Old Mutual Asset Management (U.S.) will buy a controlling interest in ForstmannLeff, which will become subadviser for the PBHG family of funds currently advised by Liberty Ridge Capital, another Old Mutual subsidiary, according to a news release from Old Mutual.
According to an SEC filing, ForstmannLeff LLC is a new entity that will comprise the assets of Forstmann-Leff Associates and "certain assets" of Liberty Ridge Capital. Old Mutual will buy the "majority" stake in Forstmann-Leff now held by REFCO Group Holdings, while ForstmannLeff employees will boost their ownership stake in the firm to 40%, the news release said.
Old Mutual affiliate Old Mutual Capital will replace Liberty Ridge as adviser of the PBHG fund family, and ForstmannLeff will subadvise those funds. Current subadvisers of certain PBHG funds will be retained, including Analytic Investors, Dwight Asset Management and Thompson Siegel & Walmsley.

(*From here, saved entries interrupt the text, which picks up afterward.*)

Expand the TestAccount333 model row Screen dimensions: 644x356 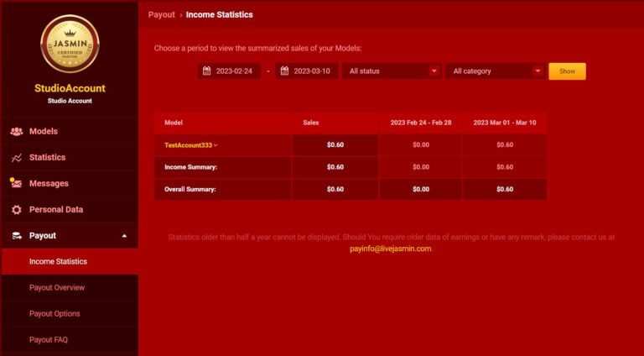pyautogui.click(x=191, y=145)
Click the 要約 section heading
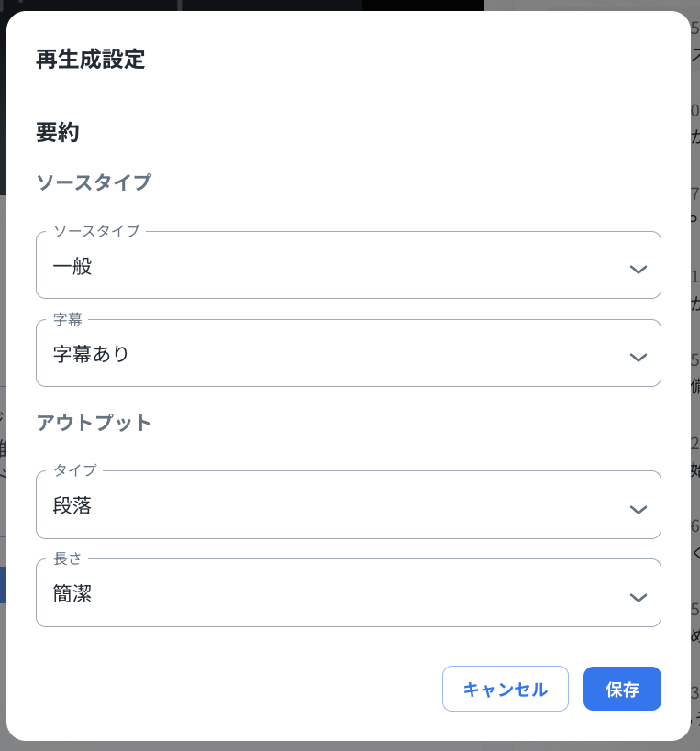The image size is (700, 751). point(58,133)
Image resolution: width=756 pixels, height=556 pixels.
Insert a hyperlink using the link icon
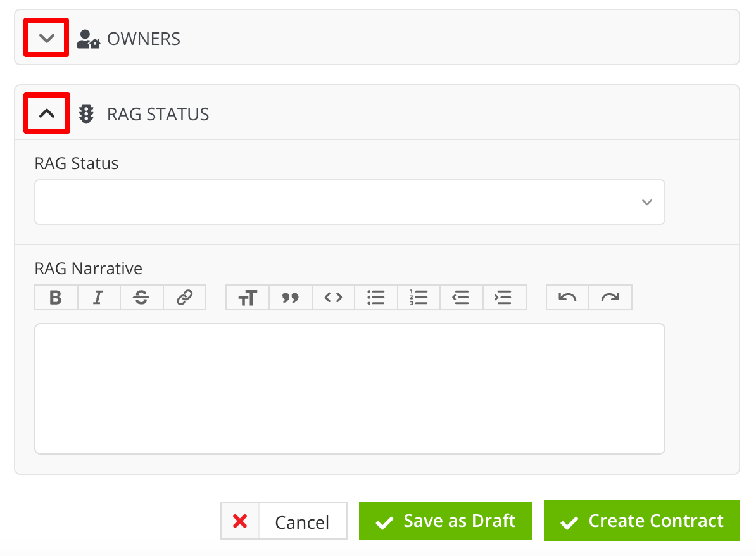click(x=185, y=297)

Forstmann-Leff, which has a staff of 23 investment professionals, managed $4.7 billion for clients as of June 30, and Liberty Ridge Capital ran approximately $3.2 billion at the same date.
Liberty Ridge veteran Jerome Heppelmann will establish a new large-cap and all-cap core team for ForstmannLeff in Wayne, Pa., while Sam Baker will establish a specialty small-cap team, according to the news release.
Old Mutual spokesman Tucker Hewes declined to elaborate beyond the news release. According to the PBHG funds website, however, the fund family's trustees explained the changes as a means of improving fund performance and lowering fund fees.
The latest developments mark a final chapter in the history of Liberty Ridge Capital predecessor Pilgrim Baxter & Associates, a high-flying growth equity shop that managed more than $25 billion at its height. The collapse of growth stocks after March 2000 and the market-timing lapses of the firm's founders amounted to body blows from which the firm never recovered.